Black and White Tea Room

Theatre Hooam

Genre: International, Theatre

Venue: Assembly Rooms

Festival:


Low Down

We are in the tea room that used to belong to the Counsellor’s dead wife, waiting for a new client.  But there is only coffee.  The record on the turntable makes no noise; the phone rings silently.  Black and White Tea Room is a clever piece of writing, nicely realised and quietly unsettling.

Review

Black and White Tearoom, was originally written (and directed) by Cha Kyun-Suk in Korean, and set against the backdrop of South Korea’s change from dictatorship to democracy.  In this production it is set in Britain, the tell-tale reference to that old BT advert (“It’s good to talk”) and a stack of 80s vinyl giving us the clues.  There remain hints of another culture, or perhaps another time – references to a time of riots and interrogations; one particular prop that is decidedly East Asian – but these intrigue rather than distract.

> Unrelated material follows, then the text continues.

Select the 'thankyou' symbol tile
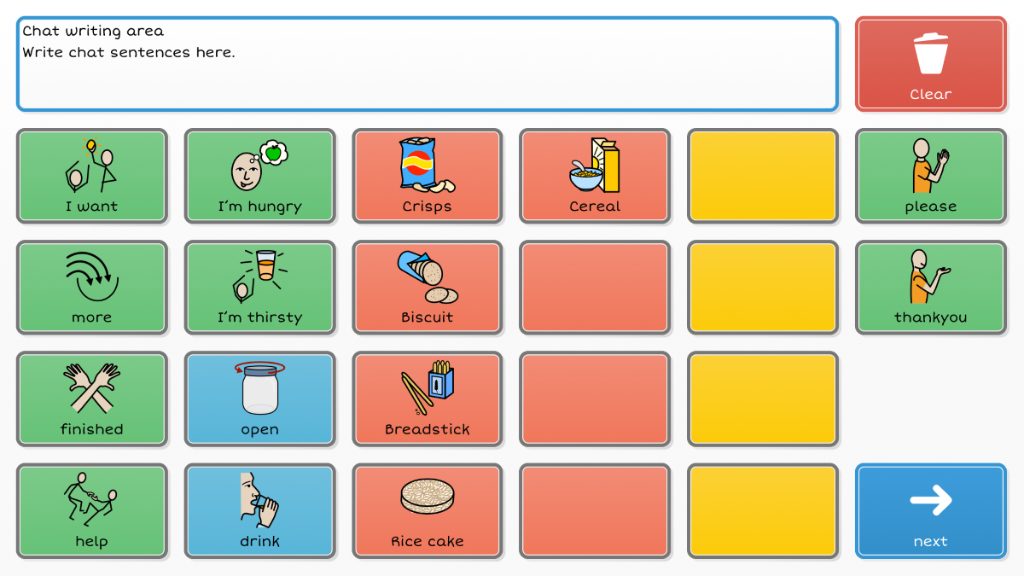Viewport: 1024px width, 576px height. (930, 287)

We are in the tea room that used to belong to the Counsellor’s dead wife, waiting for a new client.  But there is only coffee.  There are odd sound effects – the record on the turntable makes no noise; the phone rings silently.  It’s a very clever touch.

The lighting and staging works well too, in particular the audience standing in for a huge imagined fish tank that has an important role to play in a witty – if a little predictable – move towards the end of the play.

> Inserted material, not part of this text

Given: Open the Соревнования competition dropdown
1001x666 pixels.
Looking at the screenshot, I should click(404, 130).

The piece has an air of mystery; a hint of Pinter as the characters (Nicholas Collett as the Counsellor and Patrick Miller as his ‘guest’) size each other up and start their slow dance of power.  Hyun-Suk’s  direction here is clear and tight.  There is a whiff of parody of the counselling process. (In Korea counselling often takes place in tea rooms).  There is a lot of talk about trust.  Tension builds.

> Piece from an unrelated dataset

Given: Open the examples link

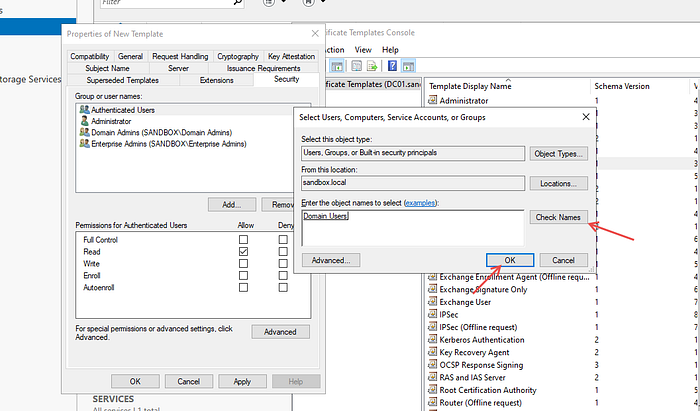Looking at the screenshot, I should 420,203.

And then the characters’ past connection is revealed, and suddenly the dynamic switches.  The set up makes sense.  The drama peaks.

As the Guest, Miller drives the transition, and balances a lovely blend of fragility and rage.  But ultimately it is Collett’s Counsellor who has control.  His character is the more complex, and Collett’s neat playing of reserve and ambiguity works best when the script is about subtext rather than didacticism.

Intimacy is important in this piece.  Listening vital.  So it was an ironic and unfortunate peice of programming that put it next to the room in which My Leonard Cohen was blaring.  Credit to the actors for not allowing this to faze them.  And it did result in a bizarre moment when Collett’s yelling of a Bob Dylan song seemed an appropriate response.

Black and White Tea Room is a clever piece of writing, nicely realised and quietly unsettling.

It runs until 25 August at 18.20 in The Drawing Room at the Assembly Rooms.